Sitting in that third row meant that I was intermingling with the non-family guests, and that, for the first time in my life, gave me anonymity. I looked around me and realized that no one seemed to know who I was. They didn’t recognize me. Not as Noah’s aunt. Not as my father’s daughter. Not as my brother’s sister. Not as Virgil’s ex-wife, and that was the big one. It was something that I nev
er really had the opportunity to experience. I was accustomed to being one of those women who acquires a different middle name depending on the circumstances. I might have been born Eleanor Elizabeth, but I became Eleanor Oh-You’re-Josiah’s-Sister, or Eleanor This-Is-Stefan’s-Youngest-Daughter, as if I wasn’t the only one, or Eleanor Our-Gracious-Hostess, or the occasional, painful Eleanor Benjamin’s-Sister-I’m-So-Sorry.

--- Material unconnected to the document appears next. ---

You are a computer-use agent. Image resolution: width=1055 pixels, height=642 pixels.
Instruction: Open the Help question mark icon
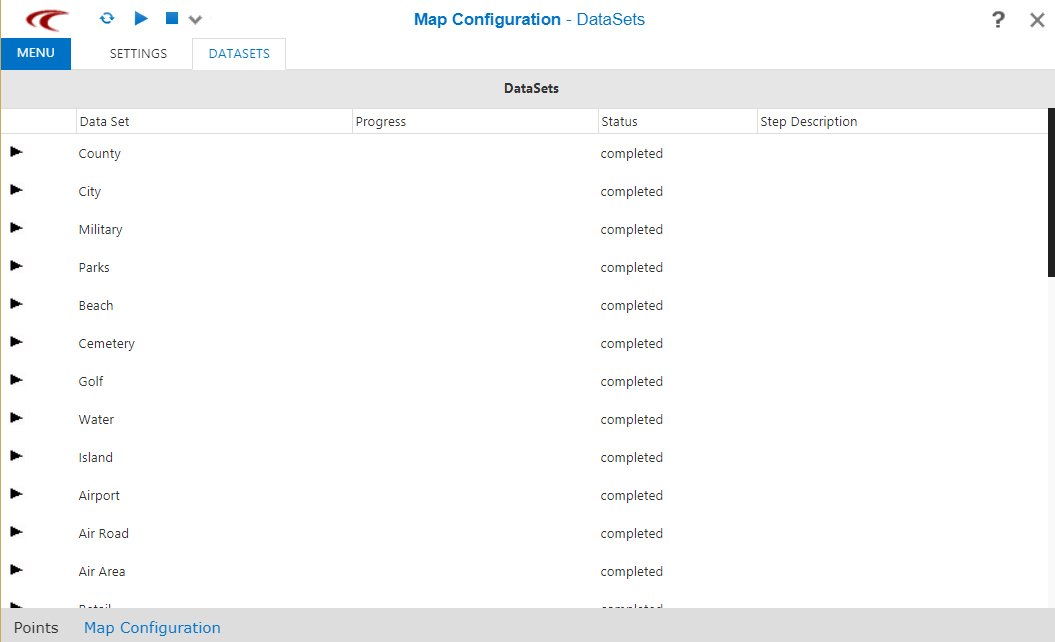click(998, 19)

Or the one that I dreaded the most: Eleanor Virgil’s-Wife-You-Know-Yeah-That-Virgil.
That all fell away as I sat there amongst the pastel-and-jewel-toned revelers. Suddenly I was just another of them, another person come to wish the couple good luck and congratulate them on taking the ultimate of terrifying, yet potentially exquisite, adventures of their lives together. That’s when I knew that I didn’t want it any other way. I didn’t want anyone there to know who I was. Not Auntie. Not wealthy. Not anything. Just Eleanor. For once, I was going to experience what it was like to not have expectations hanging over me, or to see that look in the eyes of a person who I was meeting. That look that said their perception of me changed completely the instant that they knew about my family’s money. There were a few different variations of that look. They could either look at me with the disgust that seemed inbred in people, making them automatically assume that I was arrogant, entitled, out of touch, or any other of an assortment of less than flattering adjectives that meant I was somehow less of a human being than they were because I was born into a wealthy family. Or they might get a little glint in their eye that told me that they were no longer seeing my face, but one of those giant money symbols that popped up in Scrooge McDuck’s eyes when he looked at his vault.
When I looked back on it, that was the look that I saw in Virgil’s eyes when we first met. In my youthful starry-eyed stupidity, I thought that I was seeing love at first sight. Instead, what I was really experiencing was greed at first what-did-you-say-your-name-was-again. Not that Virgil was completely destitute. If he was, we wouldn’t have met at the oppressively boring party held by a particularly vacuous daughter of one of my father’s clients. I later found out that he wasn’t there as an invited guest, but by that time, I was already in too deep.